Onze buurman wist direct te vertellen welk dier dat was. Ze worden hier door iedereen ’talpa’ genoemd. Dat betekent mol. Gek genoeg zijn het echter gewoon ratten.
Het was me al een tijdje geleden opgevallen dat iedereen het over al die mollen had, terwijl ik nooit ergens de typische bulten van mollen zag en de beschrijving ook steevast niet aan die van een vreedzame mol voldeed. Mollen zijn in mijn ogen onschuldig, want ik heb hier wilde zwijnen die de boel flink omploegen. De schade van mollen valt daarbij vergeleken in het niet.
Lang begreep ik niet waarom ratten hier mollen worden genoemd, maar ik ben er nu uit. Eindelijk.

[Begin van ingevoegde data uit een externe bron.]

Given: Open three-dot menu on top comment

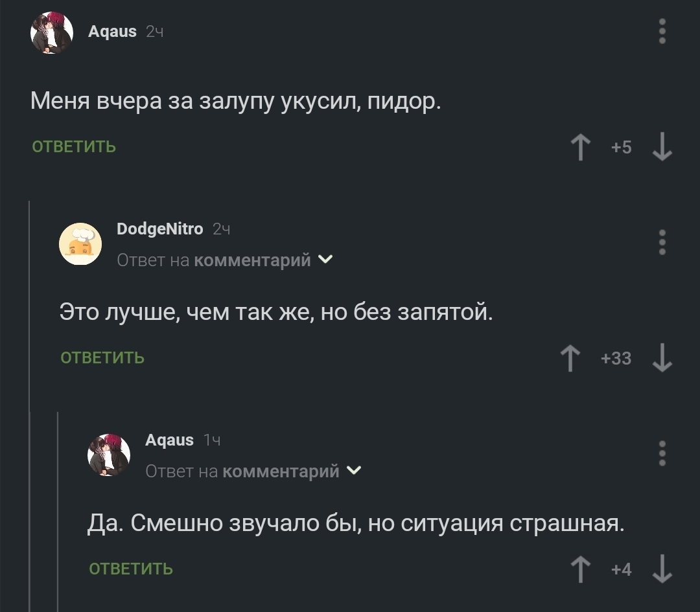Looking at the screenshot, I should tap(662, 31).
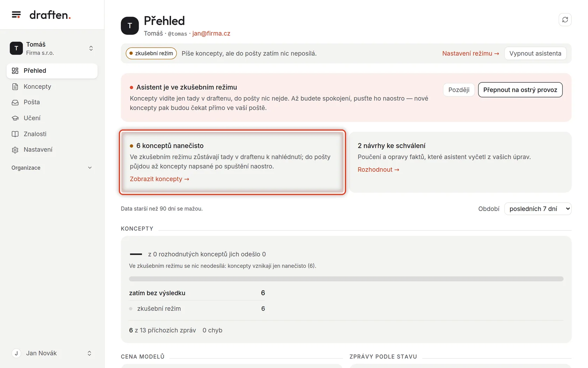Open Učení via its graduation cap icon

pos(15,118)
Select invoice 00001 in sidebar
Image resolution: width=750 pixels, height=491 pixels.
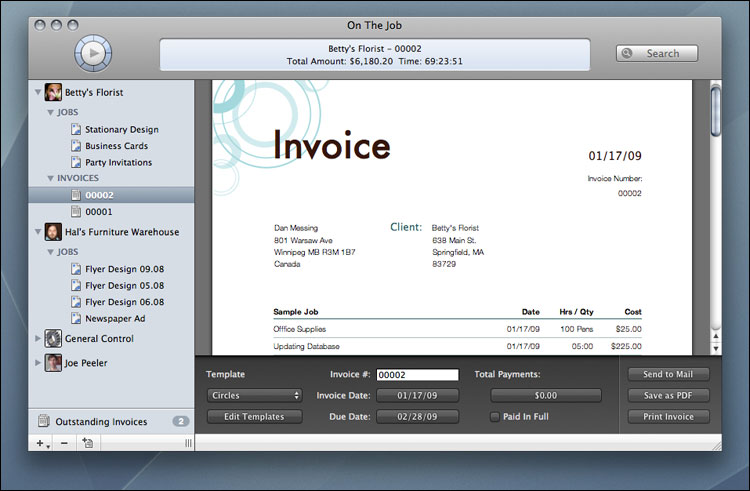pyautogui.click(x=99, y=212)
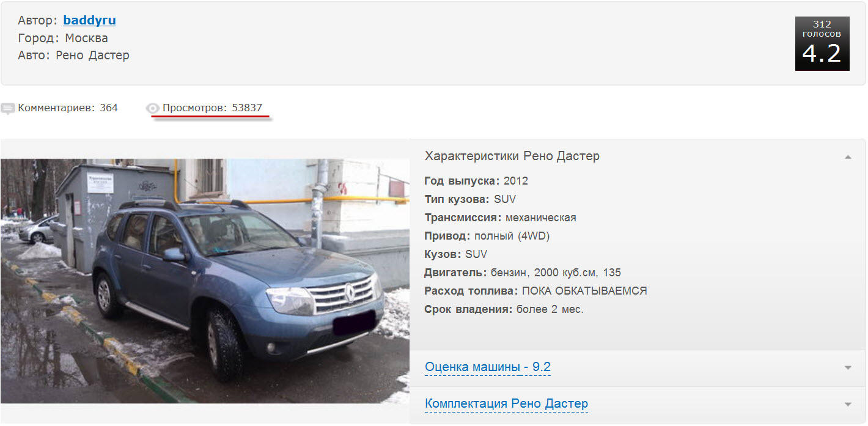Click the comments speech bubble icon
Screen dimensions: 868x426
coord(8,109)
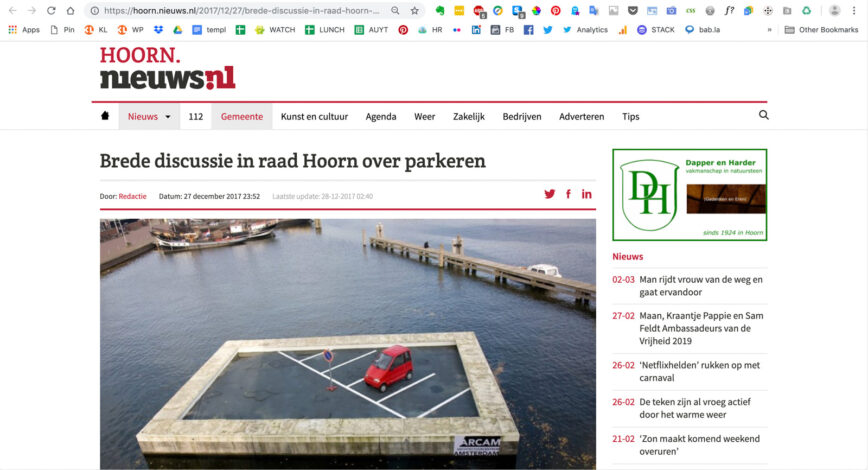Show hidden bookmarks with the chevron

tap(769, 30)
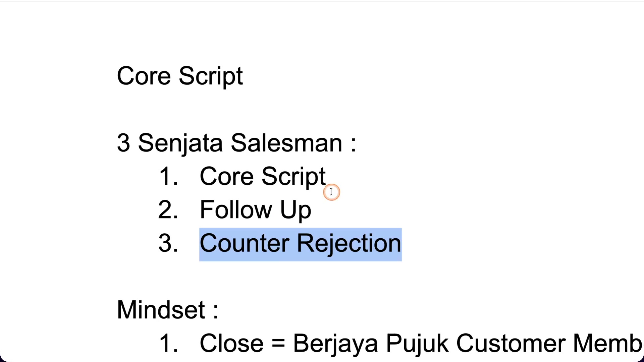Place cursor in "3 Senjata Salesman :" line
The height and width of the screenshot is (362, 644).
pyautogui.click(x=236, y=143)
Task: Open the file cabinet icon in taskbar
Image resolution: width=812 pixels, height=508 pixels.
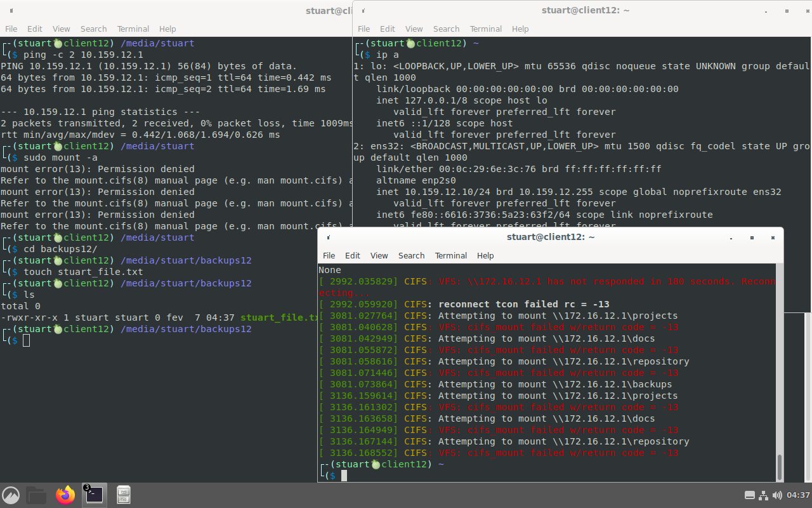Action: tap(124, 495)
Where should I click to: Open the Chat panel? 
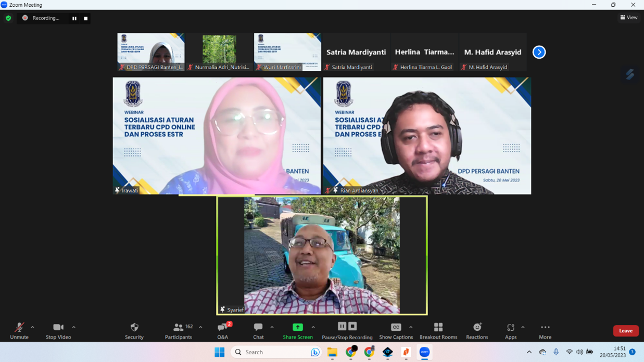tap(258, 331)
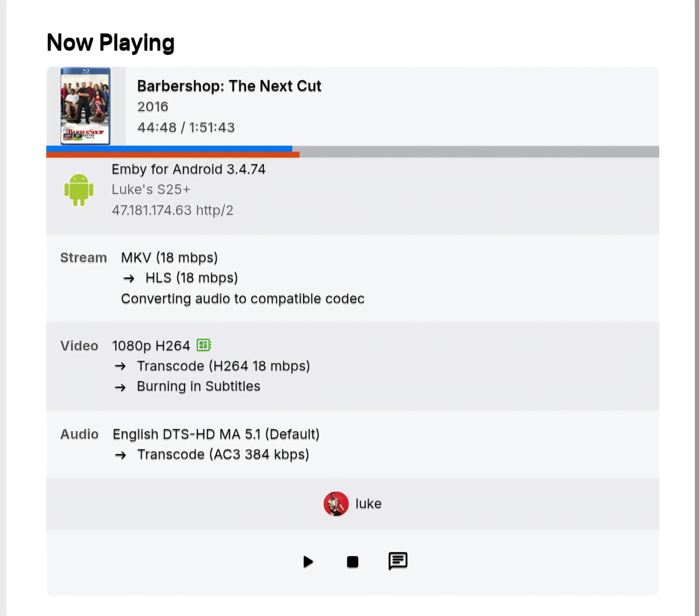Click the Emby for Android 3.4.74 text

tap(188, 170)
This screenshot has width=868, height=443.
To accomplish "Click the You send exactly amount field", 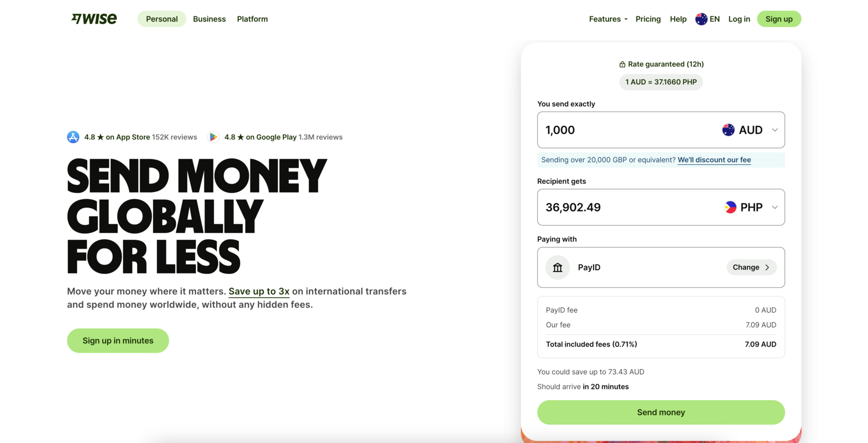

Echte mollen zijn er hier niet, dus die kent niemand. Een rat die in een paar dagen een tunnel van twee of drie meter graaft (en overigens ook nog n’s al het zand goed verbergt), die noemen ze hier in Toscane dus voor het gemak een mol. Geef ze n’s ongelijk!
Na al het gepraat over deze dieren, gingen ze in mijn hoofd ook ’talpa’ heten. Zo werkt taal nou eenmaal, als je vaak genoeg iets hoort dan neem je dat over. Echter toen ik de hele tunnel aan het uitgraven was en ook onder het kippenhok zoveel mogelijk zand weggehaalde, kwam er toch echt een enorm dikke rat naar buiten stuiven. Sindsdien heten ze in mijn hoofd ‘ratto’ en dat wil ik graag zo houden, om mijn vijandige gevoel jegens deze dieren op peil te houden.
Ik had gaas diep rondom het kippenhok ingegraven, maar de rat is er gewoon onderdoor gegraven. Als er eenmaal een mooi gat is kunnen er misschien andere roofdieren ook naar binnen en wordt het een slachtpartij (of een feestmaal, afhankelijk van welke kant je het bekijkt!). Nu zit alles weer dicht, voorlopig. De rat zal zeker terugkomen, maar dat zien we daarna wel weer.